■ TASK TO COMPLETE ■
Nothing should be dropped or changed: copy every line of the listing.

DATA RECORDS START

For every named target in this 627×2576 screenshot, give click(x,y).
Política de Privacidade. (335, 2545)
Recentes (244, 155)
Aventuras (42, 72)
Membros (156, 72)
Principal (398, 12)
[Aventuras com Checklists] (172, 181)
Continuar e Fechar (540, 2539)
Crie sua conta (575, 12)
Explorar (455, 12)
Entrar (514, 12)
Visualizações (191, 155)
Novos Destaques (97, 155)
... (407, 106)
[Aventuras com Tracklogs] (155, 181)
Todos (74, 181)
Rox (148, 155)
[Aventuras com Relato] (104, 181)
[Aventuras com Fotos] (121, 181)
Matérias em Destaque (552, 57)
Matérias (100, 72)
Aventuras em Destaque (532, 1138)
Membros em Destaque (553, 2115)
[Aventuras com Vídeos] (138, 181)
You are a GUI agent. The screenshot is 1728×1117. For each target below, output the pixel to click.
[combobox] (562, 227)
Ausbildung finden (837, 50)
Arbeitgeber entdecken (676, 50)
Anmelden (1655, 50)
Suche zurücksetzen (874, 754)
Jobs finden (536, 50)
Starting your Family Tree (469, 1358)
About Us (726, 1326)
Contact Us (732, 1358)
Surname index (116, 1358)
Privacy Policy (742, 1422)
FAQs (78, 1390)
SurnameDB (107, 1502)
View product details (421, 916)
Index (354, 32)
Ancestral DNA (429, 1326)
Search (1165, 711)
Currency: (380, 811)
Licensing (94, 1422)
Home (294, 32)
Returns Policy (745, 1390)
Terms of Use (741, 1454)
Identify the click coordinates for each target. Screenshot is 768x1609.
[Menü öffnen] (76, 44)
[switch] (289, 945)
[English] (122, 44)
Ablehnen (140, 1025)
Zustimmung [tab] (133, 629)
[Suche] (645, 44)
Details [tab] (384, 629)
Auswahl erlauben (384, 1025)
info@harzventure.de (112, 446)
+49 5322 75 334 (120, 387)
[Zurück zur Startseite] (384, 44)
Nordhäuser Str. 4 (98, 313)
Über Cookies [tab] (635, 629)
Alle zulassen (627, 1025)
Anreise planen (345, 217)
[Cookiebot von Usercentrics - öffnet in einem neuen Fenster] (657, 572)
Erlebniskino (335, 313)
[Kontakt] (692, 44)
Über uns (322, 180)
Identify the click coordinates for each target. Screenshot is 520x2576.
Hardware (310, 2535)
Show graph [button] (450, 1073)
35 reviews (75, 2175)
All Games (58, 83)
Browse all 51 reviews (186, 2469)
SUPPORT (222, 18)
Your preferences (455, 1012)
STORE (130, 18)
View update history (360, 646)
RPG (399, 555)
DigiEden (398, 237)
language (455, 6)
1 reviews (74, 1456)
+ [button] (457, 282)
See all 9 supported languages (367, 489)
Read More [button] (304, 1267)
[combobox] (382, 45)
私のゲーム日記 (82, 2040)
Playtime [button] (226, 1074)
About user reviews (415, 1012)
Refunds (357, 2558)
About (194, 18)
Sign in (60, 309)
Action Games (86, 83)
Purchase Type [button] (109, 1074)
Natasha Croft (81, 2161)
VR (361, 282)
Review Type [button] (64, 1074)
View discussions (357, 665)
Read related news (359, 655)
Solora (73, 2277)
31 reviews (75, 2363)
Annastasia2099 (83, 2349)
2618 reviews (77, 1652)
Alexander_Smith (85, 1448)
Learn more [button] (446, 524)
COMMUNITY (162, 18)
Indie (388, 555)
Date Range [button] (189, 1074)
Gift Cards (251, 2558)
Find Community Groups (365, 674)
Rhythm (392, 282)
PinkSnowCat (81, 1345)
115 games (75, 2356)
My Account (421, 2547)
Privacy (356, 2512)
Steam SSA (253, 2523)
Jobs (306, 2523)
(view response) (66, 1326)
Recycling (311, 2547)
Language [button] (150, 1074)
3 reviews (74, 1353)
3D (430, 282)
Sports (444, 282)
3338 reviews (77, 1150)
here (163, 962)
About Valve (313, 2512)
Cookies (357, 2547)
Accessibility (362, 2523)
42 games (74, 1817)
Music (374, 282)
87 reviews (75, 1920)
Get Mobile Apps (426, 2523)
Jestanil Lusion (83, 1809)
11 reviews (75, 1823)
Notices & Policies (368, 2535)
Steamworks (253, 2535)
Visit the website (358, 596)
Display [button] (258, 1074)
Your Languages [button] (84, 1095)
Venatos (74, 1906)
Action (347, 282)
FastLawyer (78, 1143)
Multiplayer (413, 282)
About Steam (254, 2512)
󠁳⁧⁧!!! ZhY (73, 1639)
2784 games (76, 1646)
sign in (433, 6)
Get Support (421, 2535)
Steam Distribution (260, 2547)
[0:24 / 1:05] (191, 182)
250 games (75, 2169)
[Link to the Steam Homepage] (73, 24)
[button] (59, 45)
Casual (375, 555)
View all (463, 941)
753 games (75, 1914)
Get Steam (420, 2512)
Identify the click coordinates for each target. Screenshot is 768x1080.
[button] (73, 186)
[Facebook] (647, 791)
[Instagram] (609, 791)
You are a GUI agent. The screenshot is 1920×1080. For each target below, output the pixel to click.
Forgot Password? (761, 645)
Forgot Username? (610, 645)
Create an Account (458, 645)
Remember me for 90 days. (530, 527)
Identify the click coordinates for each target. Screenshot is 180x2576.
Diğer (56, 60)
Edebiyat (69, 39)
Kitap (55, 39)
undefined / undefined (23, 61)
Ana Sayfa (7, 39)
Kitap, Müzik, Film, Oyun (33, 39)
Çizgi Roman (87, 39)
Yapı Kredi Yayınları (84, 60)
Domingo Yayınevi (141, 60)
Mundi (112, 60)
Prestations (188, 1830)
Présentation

DATA RECORDS END

■ ANSWER TO THIS PROBLEM ■
For every named target in this 627×2576 screenshot, give click(x,y).
Política de Privacidade. (335, 2545)
Recentes (244, 155)
Aventuras (42, 72)
Membros (156, 72)
Principal (398, 12)
[Aventuras com Checklists] (172, 181)
Continuar e Fechar (540, 2539)
Crie sua conta (575, 12)
Explorar (455, 12)
Entrar (514, 12)
Visualizações (191, 155)
Novos Destaques (97, 155)
... (407, 106)
[Aventuras com Tracklogs] (155, 181)
Todos (74, 181)
Rox (148, 155)
[Aventuras com Relato] (104, 181)
[Aventuras com Fotos] (121, 181)
Matérias em Destaque (552, 57)
Matérias (100, 72)
Aventuras em Destaque (532, 1138)
Membros em Destaque (553, 2115)
[Aventuras com Vídeos] (138, 181)
You are a GUI agent. The screenshot is 1728×1117. For each target below, output the pixel to click.
[combobox] (562, 227)
Ausbildung finden (837, 50)
Arbeitgeber entdecken (676, 50)
Anmelden (1655, 50)
Suche zurücksetzen (874, 754)
Jobs finden (536, 50)
Starting your Family Tree (469, 1358)
About Us (726, 1326)
Contact Us (732, 1358)
Surname index (116, 1358)
Privacy Policy (742, 1422)
FAQs (78, 1390)
SurnameDB (107, 1502)
View product details (421, 916)
Index (354, 32)
Ancestral DNA (429, 1326)
Search (1165, 711)
Currency: (380, 811)
Licensing (94, 1422)
Home (294, 32)
Returns Policy (745, 1390)
Terms of Use (741, 1454)
Identify the click coordinates for each target. Screenshot is 768x1609.
[Menü öffnen] (76, 44)
[switch] (289, 945)
[English] (122, 44)
Ablehnen (140, 1025)
Zustimmung [tab] (133, 629)
[Suche] (645, 44)
Details [tab] (384, 629)
Auswahl erlauben (384, 1025)
info@harzventure.de (112, 446)
+49 5322 75 334 (120, 387)
[Zurück zur Startseite] (384, 44)
Nordhäuser Str. 4 (98, 313)
Über Cookies [tab] (635, 629)
Alle zulassen (627, 1025)
Anreise planen (345, 217)
[Cookiebot von Usercentrics - öffnet in einem neuen Fenster] (657, 572)
Erlebniskino (335, 313)
[Kontakt] (692, 44)
Über uns (322, 180)
Identify the click coordinates for each target. Screenshot is 520x2576.
Hardware (310, 2535)
Show graph [button] (450, 1073)
35 reviews (75, 2175)
All Games (58, 83)
Browse all 51 reviews (186, 2469)
SUPPORT (222, 18)
Your preferences (455, 1012)
STORE (130, 18)
View update history (360, 646)
RPG (399, 555)
DigiEden (398, 237)
language (455, 6)
1 reviews (74, 1456)
+ [button] (457, 282)
See all 9 supported languages (367, 489)
Read More [button] (304, 1267)
[combobox] (382, 45)
私のゲーム日記 (82, 2040)
Playtime [button] (226, 1074)
About user reviews (415, 1012)
Refunds (357, 2558)
About (194, 18)
Sign in (60, 309)
Action Games (86, 83)
Purchase Type [button] (109, 1074)
Natasha Croft (81, 2161)
VR (361, 282)
Review Type [button] (64, 1074)
View discussions (357, 665)
Read related news (359, 655)
Solora (73, 2277)
31 reviews (75, 2363)
Annastasia2099 (83, 2349)
2618 reviews (77, 1652)
Alexander_Smith (85, 1448)
Learn more [button] (446, 524)
COMMUNITY (162, 18)
Indie (388, 555)
Date Range [button] (189, 1074)
Gift Cards (251, 2558)
Find Community Groups (365, 674)
Rhythm (392, 282)
PinkSnowCat (81, 1345)
115 games (75, 2356)
My Account (421, 2547)
Privacy (356, 2512)
Steam SSA (253, 2523)
Jobs (306, 2523)
(view response) (66, 1326)
Recycling (311, 2547)
Language [button] (150, 1074)
3 reviews (74, 1353)
3D (430, 282)
Sports (444, 282)
3338 reviews (77, 1150)
here (163, 962)
About Valve (313, 2512)
Cookies (357, 2547)
Accessibility (362, 2523)
42 games (74, 1817)
Music (374, 282)
87 reviews (75, 1920)
Get Mobile Apps (426, 2523)
Jestanil Lusion (83, 1809)
11 reviews (75, 1823)
Notices & Policies (368, 2535)
Steamworks (253, 2535)
Visit the website (358, 596)
Display [button] (258, 1074)
Your Languages [button] (84, 1095)
Venatos (74, 1906)
Action (347, 282)
FastLawyer (78, 1143)
Multiplayer (413, 282)
About Steam (254, 2512)
󠁳⁧⁧!!! ZhY (73, 1639)
2784 games (76, 1646)
sign in (433, 6)
Get Support (421, 2535)
Steam Distribution (260, 2547)
[0:24 / 1:05] (191, 182)
250 games (75, 2169)
[Link to the Steam Homepage] (73, 24)
[button] (59, 45)
Casual (375, 555)
View all (463, 941)
753 games (75, 1914)
Get Steam (420, 2512)
Identify the click coordinates for each target. Screenshot is 768x1080.
[button] (73, 186)
[Facebook] (647, 791)
[Instagram] (609, 791)
You are a GUI agent. The screenshot is 1920×1080. For each target below, output the pixel to click.
Forgot Password? (761, 645)
Forgot Username? (610, 645)
Create an Account (458, 645)
Remember me for 90 days. (530, 527)
Identify the click coordinates for each target. Screenshot is 180x2576.
Diğer (56, 60)
Edebiyat (69, 39)
Kitap (55, 39)
undefined / undefined (23, 61)
Ana Sayfa (7, 39)
Kitap, Müzik, Film, Oyun (33, 39)
Çizgi Roman (87, 39)
Yapı Kredi Yayınları (84, 60)
Domingo Yayınevi (141, 60)
Mundi (112, 60)
Prestations (188, 1830)
Présentation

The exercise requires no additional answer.